Abstract: Previous scholarship has studied the figuration of Jesus of Nazareth as the suffering “other” in twentieth century Jewish thought (Hoffman 2007, Stahl 2012). Following the maternal turn (Benjamin 2018), I look to read how Jewish authors read Jesus’ grieving mother Mary as a site of loss, grief, and survival in the context of the Holocaust. Reading with Benjamin, Fackenheim (1968), and Levinas (1982), I assess the figuration of Mary, the mother of Jesus, in three pieces of twentieth century Jewish cultural and intellectual production: Anna Margolin’s 1929 Mary cycle, the anonymous poem “To the Mother of Our Generation” (“Tsu der mamen fun undzer dur”) from the Ringelblum archives, and Marc Chagall’s 1976 “Descent from the Cross” (“La descente de croix”).
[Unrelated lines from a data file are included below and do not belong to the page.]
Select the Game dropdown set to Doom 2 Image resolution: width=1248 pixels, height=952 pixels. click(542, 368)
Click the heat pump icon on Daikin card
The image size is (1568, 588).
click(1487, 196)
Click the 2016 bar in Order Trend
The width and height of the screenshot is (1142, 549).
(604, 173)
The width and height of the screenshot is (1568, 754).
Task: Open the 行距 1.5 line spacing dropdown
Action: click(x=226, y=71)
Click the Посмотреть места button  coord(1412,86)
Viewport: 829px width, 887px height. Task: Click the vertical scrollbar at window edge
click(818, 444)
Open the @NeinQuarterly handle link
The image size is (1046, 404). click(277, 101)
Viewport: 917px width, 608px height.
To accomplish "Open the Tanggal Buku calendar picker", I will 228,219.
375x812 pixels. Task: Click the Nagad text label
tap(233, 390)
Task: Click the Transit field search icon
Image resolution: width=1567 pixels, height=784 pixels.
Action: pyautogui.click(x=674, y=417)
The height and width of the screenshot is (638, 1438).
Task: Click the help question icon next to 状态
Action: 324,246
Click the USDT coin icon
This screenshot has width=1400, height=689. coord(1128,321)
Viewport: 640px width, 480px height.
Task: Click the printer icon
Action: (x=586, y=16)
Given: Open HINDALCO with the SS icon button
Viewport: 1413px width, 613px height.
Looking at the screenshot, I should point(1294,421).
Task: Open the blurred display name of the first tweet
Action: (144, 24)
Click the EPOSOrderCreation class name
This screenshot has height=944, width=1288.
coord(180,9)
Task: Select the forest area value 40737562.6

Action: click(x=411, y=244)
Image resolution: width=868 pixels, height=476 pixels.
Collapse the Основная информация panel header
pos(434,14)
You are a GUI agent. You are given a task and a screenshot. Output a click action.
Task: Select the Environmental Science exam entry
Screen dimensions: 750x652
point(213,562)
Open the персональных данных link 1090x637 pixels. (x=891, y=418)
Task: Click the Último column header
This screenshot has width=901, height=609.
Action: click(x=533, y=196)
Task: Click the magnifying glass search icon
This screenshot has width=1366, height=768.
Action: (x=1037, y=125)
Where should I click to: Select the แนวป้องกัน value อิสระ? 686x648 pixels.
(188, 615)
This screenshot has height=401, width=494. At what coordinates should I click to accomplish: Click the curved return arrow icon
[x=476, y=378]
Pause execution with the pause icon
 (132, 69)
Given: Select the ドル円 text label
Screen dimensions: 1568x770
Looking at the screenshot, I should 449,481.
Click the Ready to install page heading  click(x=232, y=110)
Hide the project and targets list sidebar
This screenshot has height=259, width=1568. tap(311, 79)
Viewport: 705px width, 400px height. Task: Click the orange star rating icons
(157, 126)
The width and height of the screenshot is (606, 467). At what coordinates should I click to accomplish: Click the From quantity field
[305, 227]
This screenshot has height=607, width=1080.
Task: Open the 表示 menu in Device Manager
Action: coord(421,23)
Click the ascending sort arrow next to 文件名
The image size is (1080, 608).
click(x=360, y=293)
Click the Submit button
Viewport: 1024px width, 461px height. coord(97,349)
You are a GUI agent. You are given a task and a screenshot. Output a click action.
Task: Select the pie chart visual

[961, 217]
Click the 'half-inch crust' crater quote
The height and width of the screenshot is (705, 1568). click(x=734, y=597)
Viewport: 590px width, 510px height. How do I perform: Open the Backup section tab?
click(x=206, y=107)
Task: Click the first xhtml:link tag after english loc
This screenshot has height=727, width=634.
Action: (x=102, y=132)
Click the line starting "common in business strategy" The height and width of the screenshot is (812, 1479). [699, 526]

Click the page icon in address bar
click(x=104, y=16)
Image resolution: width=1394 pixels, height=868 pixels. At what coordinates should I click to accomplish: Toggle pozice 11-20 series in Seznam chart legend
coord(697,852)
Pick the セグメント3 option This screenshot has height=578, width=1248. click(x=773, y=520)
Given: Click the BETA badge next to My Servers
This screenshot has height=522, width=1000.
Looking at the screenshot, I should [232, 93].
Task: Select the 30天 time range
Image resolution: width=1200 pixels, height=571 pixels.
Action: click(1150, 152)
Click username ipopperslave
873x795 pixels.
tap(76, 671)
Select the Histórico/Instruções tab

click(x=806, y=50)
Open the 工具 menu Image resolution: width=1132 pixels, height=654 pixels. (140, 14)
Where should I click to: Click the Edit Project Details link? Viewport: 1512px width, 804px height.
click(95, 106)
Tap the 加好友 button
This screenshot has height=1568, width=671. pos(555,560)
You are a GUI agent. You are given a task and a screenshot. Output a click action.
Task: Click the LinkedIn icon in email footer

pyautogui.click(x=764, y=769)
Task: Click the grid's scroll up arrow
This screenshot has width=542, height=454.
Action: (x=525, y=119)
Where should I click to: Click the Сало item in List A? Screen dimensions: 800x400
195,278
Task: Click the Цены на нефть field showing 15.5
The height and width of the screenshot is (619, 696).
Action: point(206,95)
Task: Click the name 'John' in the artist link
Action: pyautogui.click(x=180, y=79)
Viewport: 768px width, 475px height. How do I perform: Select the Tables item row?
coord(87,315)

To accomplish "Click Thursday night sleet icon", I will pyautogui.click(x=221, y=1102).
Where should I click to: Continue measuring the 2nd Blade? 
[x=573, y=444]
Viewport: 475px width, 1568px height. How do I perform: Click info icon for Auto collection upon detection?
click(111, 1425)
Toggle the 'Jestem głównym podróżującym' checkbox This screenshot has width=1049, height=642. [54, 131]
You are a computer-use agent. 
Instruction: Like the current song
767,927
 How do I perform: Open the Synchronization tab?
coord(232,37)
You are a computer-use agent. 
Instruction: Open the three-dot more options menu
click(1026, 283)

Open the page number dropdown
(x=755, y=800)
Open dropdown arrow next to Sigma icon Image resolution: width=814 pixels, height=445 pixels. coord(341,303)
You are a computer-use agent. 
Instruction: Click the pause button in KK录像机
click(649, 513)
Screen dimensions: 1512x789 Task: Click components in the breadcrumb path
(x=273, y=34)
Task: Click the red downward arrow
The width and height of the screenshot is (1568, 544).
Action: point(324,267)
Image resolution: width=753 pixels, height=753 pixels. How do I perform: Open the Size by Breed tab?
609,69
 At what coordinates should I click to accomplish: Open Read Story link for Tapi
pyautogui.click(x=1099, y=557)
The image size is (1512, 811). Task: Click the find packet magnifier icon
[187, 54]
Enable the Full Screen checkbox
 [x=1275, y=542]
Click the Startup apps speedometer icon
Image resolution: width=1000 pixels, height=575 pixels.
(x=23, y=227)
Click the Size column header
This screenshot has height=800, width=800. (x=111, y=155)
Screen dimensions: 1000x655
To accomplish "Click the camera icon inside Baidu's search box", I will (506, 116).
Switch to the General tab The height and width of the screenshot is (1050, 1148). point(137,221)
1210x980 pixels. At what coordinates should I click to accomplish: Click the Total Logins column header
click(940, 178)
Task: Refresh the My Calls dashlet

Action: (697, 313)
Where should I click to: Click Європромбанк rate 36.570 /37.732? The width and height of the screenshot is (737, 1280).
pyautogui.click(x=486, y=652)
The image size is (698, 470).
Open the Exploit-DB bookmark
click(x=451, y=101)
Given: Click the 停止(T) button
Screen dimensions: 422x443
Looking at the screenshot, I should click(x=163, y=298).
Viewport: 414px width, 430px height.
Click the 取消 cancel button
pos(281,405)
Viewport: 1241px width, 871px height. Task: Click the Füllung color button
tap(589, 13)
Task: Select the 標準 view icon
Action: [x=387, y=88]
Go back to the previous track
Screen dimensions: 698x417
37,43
With attention to the movement of grief, gender, and embodiment, I argue that in contrast to the figuration of Jesus as suffering “other” and victim, in twentieth century Jewish thought, Mary emerges as a symbol of the suffering survivor.
Attached Paper
Annual Meeting 2024
The Suffering [M]other: Refigurations of Mary in Twentieth Century Jewish Thought
Papers Session: Modern Jewish Thought and the Politics of Christianity
Abstract for Online Program Book (maximum 150 words)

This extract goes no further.